Search code examples
pythonscikit-learnclassificationthresholdroc

How to set a threshold for a sklearn classifier based on ROC results?


I trained an ExtraTreesClassifier (gini index) using scikit-learn and it suits my needs fairly. Not so good accuracy, but using a 10-fold cross validation, AUC is 0.95. I would like to use this classifier on my work. I am quite new to ML, so please forgive me if I'm asking you something conceptually wrong.

I plotted some ROC curves, and by it, its seems I have a specific threshold where my classifier starts performing well. I'd like to set this value on the fitted classifier, so everytime I'd call predict, the classifiers use that threshold and I could believe in the FP and TP rates.
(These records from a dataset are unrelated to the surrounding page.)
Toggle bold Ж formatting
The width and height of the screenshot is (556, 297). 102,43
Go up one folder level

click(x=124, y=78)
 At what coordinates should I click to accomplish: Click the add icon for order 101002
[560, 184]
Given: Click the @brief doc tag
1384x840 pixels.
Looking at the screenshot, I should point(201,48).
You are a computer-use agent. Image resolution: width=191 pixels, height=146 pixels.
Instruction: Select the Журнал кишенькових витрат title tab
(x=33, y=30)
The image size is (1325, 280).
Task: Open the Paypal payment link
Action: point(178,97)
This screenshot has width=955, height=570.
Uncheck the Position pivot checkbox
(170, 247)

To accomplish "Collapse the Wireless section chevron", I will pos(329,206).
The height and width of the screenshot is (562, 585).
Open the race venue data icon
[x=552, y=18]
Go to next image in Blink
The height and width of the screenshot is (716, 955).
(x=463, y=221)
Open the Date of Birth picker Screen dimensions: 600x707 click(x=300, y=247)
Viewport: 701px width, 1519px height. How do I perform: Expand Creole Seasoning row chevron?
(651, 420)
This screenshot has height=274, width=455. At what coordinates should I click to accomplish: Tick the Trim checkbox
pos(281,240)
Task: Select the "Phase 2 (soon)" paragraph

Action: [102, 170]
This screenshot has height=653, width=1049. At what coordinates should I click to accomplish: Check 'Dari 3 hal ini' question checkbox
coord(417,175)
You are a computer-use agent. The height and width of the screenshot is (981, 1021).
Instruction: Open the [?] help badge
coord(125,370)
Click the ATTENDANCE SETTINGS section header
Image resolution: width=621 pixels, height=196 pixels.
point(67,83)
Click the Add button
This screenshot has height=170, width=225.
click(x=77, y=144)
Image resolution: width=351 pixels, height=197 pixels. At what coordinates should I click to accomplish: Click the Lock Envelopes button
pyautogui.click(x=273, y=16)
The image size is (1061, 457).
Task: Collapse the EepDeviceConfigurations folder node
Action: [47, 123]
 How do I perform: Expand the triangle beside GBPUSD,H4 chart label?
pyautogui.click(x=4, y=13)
I also came to this post (scikit .predict() default threshold), where its stated that a threshold is not a generic concept for classifiers. But since the ExtraTreesClassifier has the method predict_proba, and the ROC curve is also related to thresdholds definition, it seems to me I should be available to specify it.

I did not find any parameter, nor any class/interface to use to do it. How can I set a threshold for it for a trained ExtraTreesClassifier (or any other one) using scikit-learn?

Many Thanks, Colis


Solution

  • This is what I have done:

    model = SomeSklearnModel()
    model.fit(X_train, y_train)
    predict = model.predict(X_test)
    predict_probabilities = model.predict_proba(X_test)
    fpr, tpr, _ = roc_curve(y_test, predict_probabilities)
    

    However, I am annoyed that predict chooses a threshold corresponding to 0.4% of true positives (false positives are zero). The ROC curve shows a threshold I like better for my problem where the true positives are approximately 20% (false positive around 4%). I then scan the predict_probabilities to find what probability value corresponds to my favourite ROC point. In my case this probability is 0.21. Then I create my own predict array:

    predict_mine = np.where(rf_predict_probabilities > 0.21, 1, 0)
    

    and there you go:

    confusion_matrix(y_test, predict_mine)
    

    returns what I wanted:

    array([[6927,  309],
           [ 621,  121]])